* EXTRACTED DATA
--------------------------------
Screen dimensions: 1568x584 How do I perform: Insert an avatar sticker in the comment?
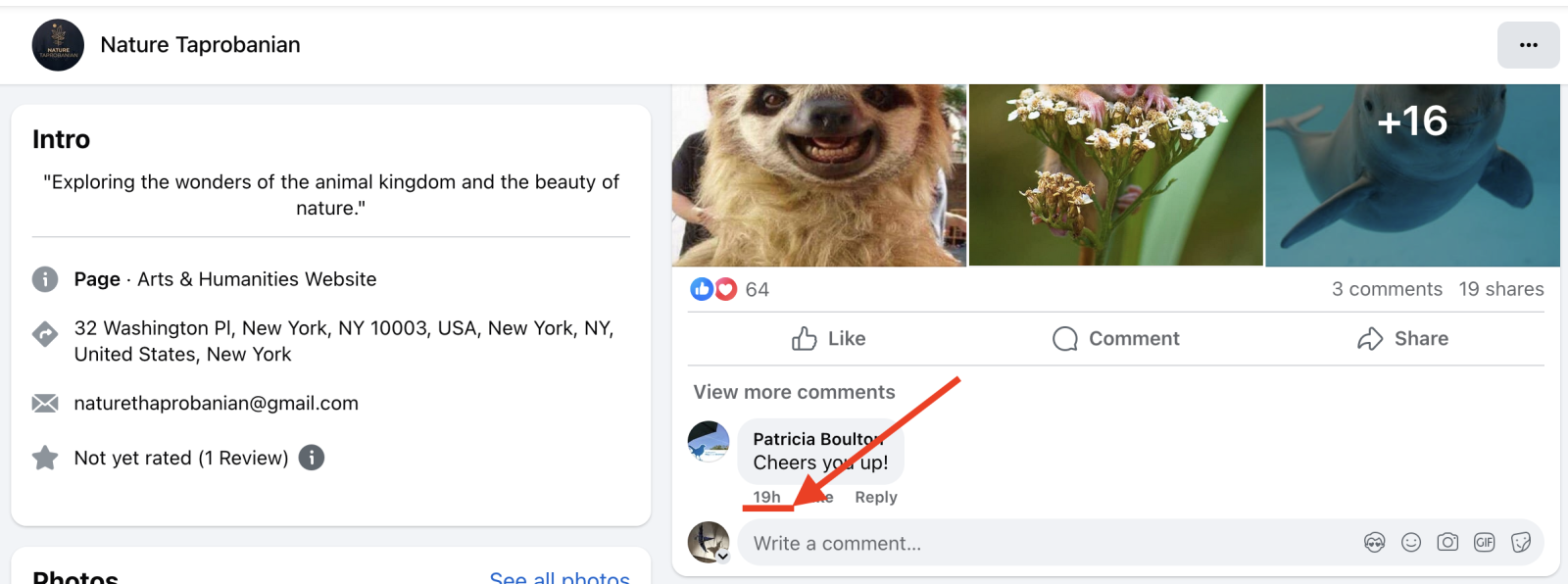pos(1374,543)
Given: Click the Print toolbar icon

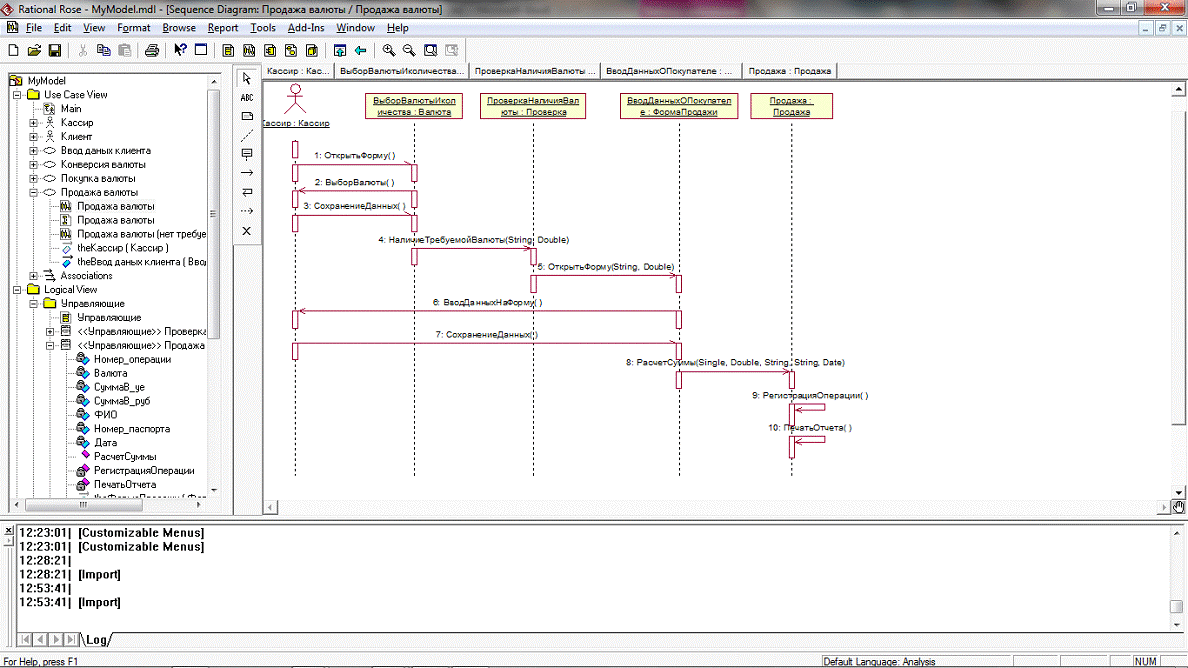Looking at the screenshot, I should (152, 50).
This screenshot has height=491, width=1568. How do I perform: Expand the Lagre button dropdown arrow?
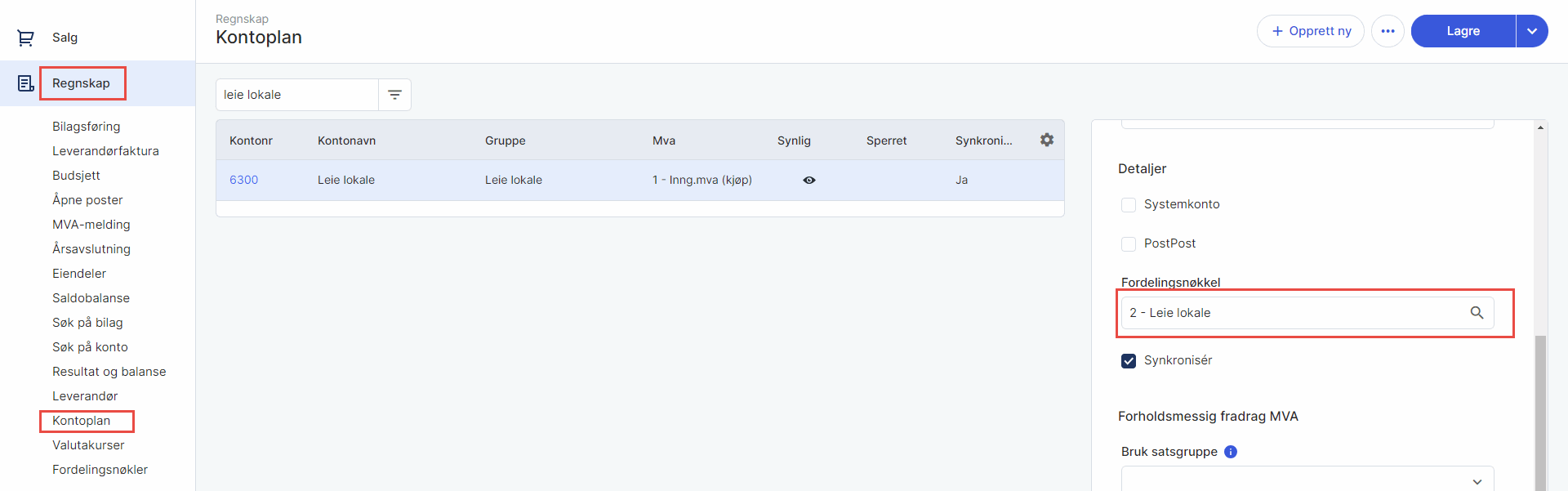click(x=1531, y=31)
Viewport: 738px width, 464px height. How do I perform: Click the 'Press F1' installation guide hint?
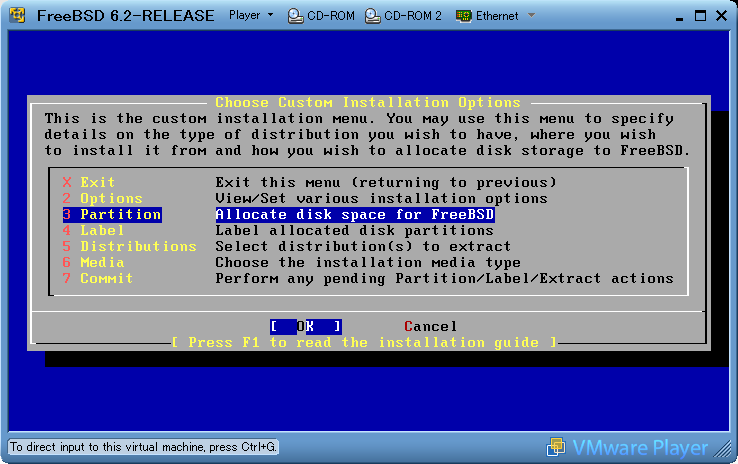point(364,342)
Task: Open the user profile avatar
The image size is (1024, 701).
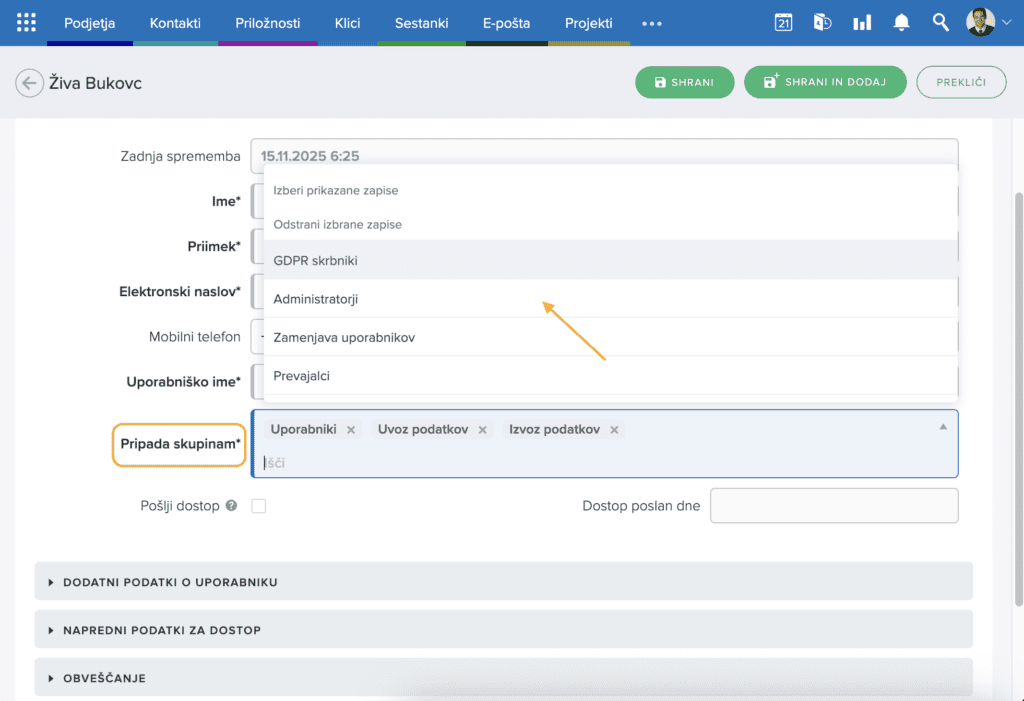Action: click(x=980, y=22)
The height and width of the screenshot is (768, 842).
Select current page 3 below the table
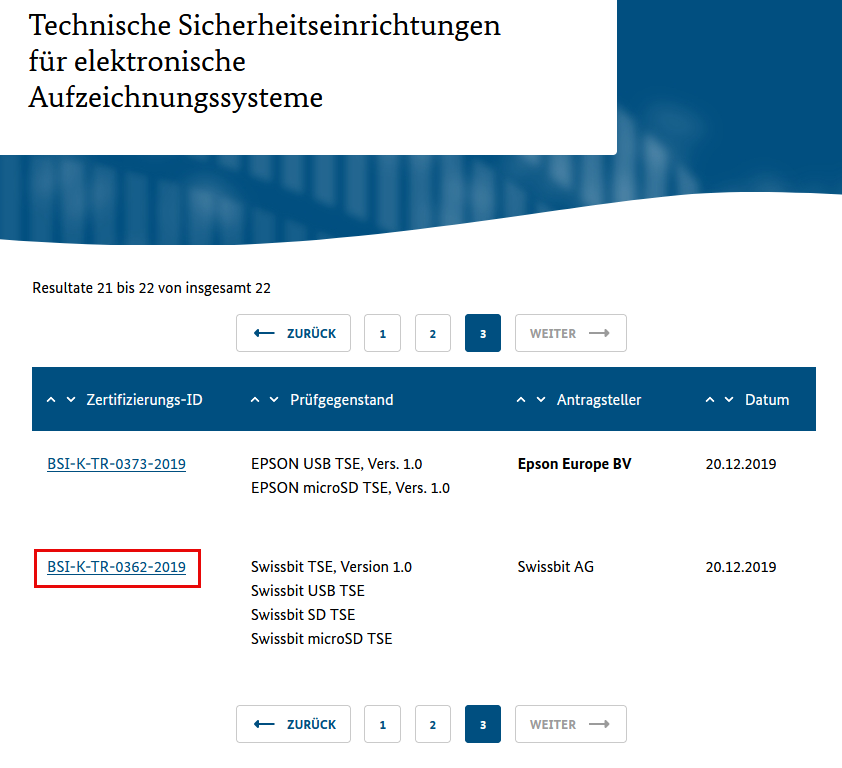tap(483, 724)
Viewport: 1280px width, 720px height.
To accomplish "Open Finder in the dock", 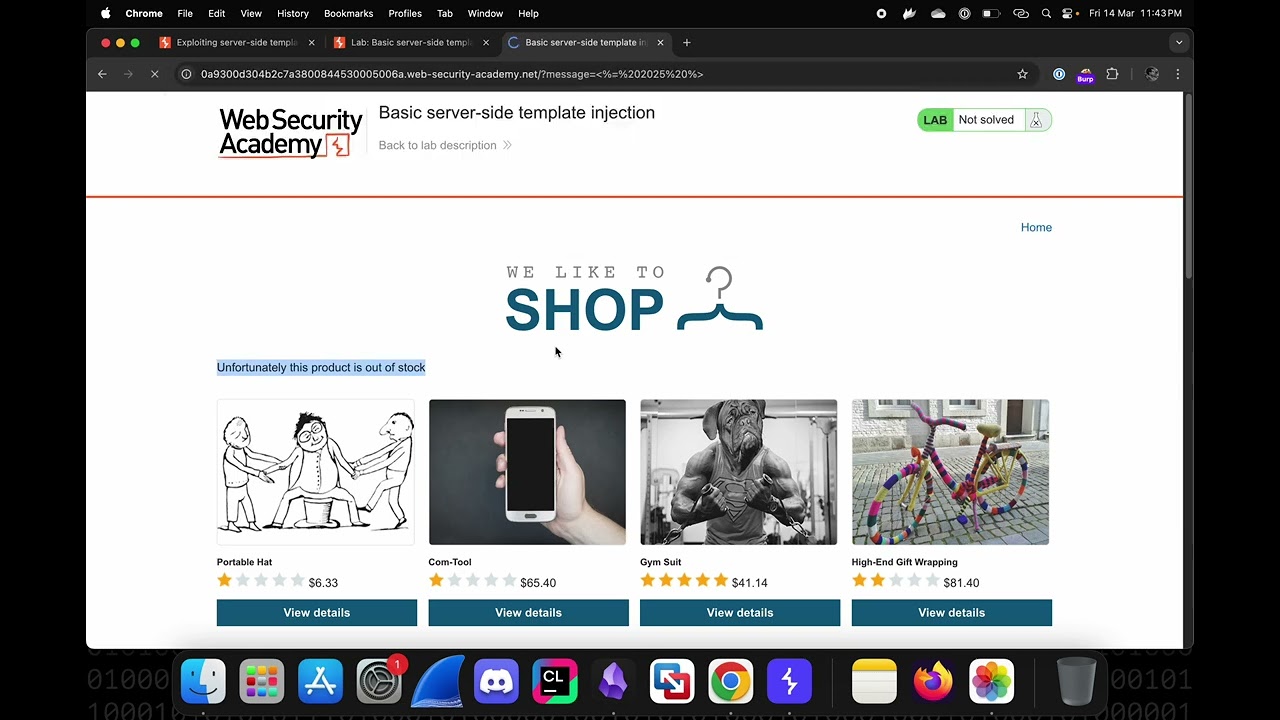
--------------------------------
* WHAT THE TASK ASKS
Return the records exactly. Don't carry the pictures over.

* EXPECTED ANSWER
Screen dimensions: 1568x584 How do I perform: Insert an avatar sticker in the comment?
pos(1374,543)
Given: Click the Print toolbar icon

Looking at the screenshot, I should (152, 50).
This screenshot has height=491, width=1568. How do I perform: Expand the Lagre button dropdown arrow?
click(x=1531, y=31)
Viewport: 738px width, 464px height. How do I perform: Click the 'Press F1' installation guide hint?
point(364,342)
Task: Open the user profile avatar
The image size is (1024, 701).
Action: click(x=980, y=22)
The height and width of the screenshot is (768, 842).
Select current page 3 below the table
tap(483, 724)
Viewport: 1280px width, 720px height.
To accomplish "Open Finder in the dock", 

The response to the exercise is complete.